Research · Methods Primer

Statistical Methods,
In Plain Language

This page explains — in ordinary English — every statistical test and term used across the Warring States experiments. Each dispatch links here when it uses a technical term. The goal is that nothing in our research reports should be a black box.

By Augustin Chan with AI · 2026-04-16

What a p-value actually means

A p-value answers one specific question: if nothing interesting were really going on, how surprised should we be by the result we observed?

Imagine you flip a coin ten times and get eight heads. The p-value is the probability of getting eight-or-more heads (or two-or-fewer) from a fair coin. For a fair coin, that probability is about 0.11 — so a p-value of 0.11 means “this could plausibly have happened by chance, even if the coin is fair.”

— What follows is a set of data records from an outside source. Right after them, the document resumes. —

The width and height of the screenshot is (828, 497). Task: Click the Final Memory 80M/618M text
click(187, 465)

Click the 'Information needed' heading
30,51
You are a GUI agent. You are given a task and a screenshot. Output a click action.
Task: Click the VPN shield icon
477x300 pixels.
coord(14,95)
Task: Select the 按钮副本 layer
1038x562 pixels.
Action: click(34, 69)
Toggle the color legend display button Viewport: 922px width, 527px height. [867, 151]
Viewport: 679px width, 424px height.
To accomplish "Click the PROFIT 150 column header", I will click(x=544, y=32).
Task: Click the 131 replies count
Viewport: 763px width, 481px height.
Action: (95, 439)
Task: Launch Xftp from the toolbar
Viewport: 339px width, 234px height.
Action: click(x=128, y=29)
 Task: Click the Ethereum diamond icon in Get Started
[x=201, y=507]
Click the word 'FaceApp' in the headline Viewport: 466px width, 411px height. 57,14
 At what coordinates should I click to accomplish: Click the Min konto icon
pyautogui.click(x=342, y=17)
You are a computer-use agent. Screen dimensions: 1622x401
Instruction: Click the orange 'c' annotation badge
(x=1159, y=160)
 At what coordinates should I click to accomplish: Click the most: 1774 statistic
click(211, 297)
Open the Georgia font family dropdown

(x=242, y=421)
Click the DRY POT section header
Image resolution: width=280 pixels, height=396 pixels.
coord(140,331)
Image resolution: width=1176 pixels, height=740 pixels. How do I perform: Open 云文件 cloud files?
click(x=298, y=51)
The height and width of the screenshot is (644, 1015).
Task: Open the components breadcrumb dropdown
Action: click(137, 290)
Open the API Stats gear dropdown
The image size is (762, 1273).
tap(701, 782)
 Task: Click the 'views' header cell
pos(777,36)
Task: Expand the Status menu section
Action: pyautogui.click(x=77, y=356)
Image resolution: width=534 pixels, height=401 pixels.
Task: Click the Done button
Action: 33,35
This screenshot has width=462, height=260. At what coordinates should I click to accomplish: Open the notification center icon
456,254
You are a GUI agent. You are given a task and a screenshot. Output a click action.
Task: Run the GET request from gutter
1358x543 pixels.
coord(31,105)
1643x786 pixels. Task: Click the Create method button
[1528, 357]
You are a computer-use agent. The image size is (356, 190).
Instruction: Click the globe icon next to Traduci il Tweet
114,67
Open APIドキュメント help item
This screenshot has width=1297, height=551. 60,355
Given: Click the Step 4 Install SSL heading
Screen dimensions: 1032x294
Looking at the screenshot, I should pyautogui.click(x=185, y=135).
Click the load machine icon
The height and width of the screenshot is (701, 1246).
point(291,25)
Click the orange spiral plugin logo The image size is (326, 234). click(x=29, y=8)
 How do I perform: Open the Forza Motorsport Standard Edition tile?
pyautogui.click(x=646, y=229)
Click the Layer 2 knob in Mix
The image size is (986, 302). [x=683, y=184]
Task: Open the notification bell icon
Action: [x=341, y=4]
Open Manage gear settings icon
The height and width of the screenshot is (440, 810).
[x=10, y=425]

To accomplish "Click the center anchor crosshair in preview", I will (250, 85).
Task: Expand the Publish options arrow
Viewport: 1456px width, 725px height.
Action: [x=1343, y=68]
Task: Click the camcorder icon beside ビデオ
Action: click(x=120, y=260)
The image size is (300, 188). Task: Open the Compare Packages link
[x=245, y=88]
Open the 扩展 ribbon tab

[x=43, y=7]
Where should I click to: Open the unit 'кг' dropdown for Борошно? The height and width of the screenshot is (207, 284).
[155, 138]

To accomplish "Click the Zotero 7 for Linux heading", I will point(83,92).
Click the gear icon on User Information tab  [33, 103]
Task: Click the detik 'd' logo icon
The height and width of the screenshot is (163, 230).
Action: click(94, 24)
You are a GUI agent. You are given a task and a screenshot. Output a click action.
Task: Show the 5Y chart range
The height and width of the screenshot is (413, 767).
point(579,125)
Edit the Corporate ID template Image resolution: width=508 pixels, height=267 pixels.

If we had gotten nine heads, the p-value would be about 0.02 — much more surprising under a fair coin. By convention, researchers call results with p < 0.05 “statistically significant”: rare enough under the no-effect assumption that we're willing to believe something real is happening.

A p-value does not tell you how big an effect is, how important it is, or how likely the effect is to be real. It only tells you how surprised a skeptic should be. A tiny effect with a huge sample can have a tiny p-value; a huge effect with a tiny sample can have a large p-value.

In our research: when we report “Tarot-Qin Fisher's exact p=0.0069,” we mean: if Tarot really had no effect on which state wins, we'd see 5-or-more Qin wins in 6 Tarot games less than 1% of the time. That's surprising enough to take the effect seriously.

The null hypothesis

The null hypothesis is the “nothing interesting is happening” version of the world. Statistical tests compute how likely your observed data is assuming the null hypothesis is true.

For our Tarot-Qin finding, the null hypothesis is “Tarot has no effect on who wins — wins are distributed across states the same way whether Han uses Tarot or not.” If the data is very unlikely under this null (small p-value), we reject the null and conclude Tarot probably does affect outcomes.

Rejecting the null is not the same as proving the alternative. It just means “the no-effect explanation doesn't fit the data well.”

Sample size and why it matters

With few games, even real effects can fail to reach statistical significance, and chance patterns can look real. This is why we care so much about how many games each condition has.

Our Tarot arm has 6 games. Our yarrow arm has 7. Our control arm has 11. For a strong signal (like 5 out of 6 Tarot games going to Qin), 6 games is enough to clear the significance threshold. For a weaker signal (like yarrow shifting Yan's win rate from 36% to 57%), 7 games is not enough — you'd need closer to 25 or 30 to reliably detect that size of effect.

Sample size interacts with effect size: the bigger the real effect, the fewer games you need to detect it. This is why we report our findings as “rigorous” (Tarot-Qin, strong effect + adequate sample) and “directional” (yarrow ecosystem patterns, smaller effect + inadequate sample).

Mean vs. median (and why one can mislead)

The mean is the average: add everything up, divide by count. The median is the middle value: sort the numbers, pick the one in the middle.

These differ when distributions are skewed or contain clusters of identical values. Consider Han's survival rounds across 11 control games:

4, 8, 10, 20, 20, 20, 20, 20, 20, 20, 20

The median is 20 (the 6th value in the sorted list). The mean is 16.5. Seven of the 11 Hans reached round 20; once more than half of your values pile up at a single point, the median locks onto that point.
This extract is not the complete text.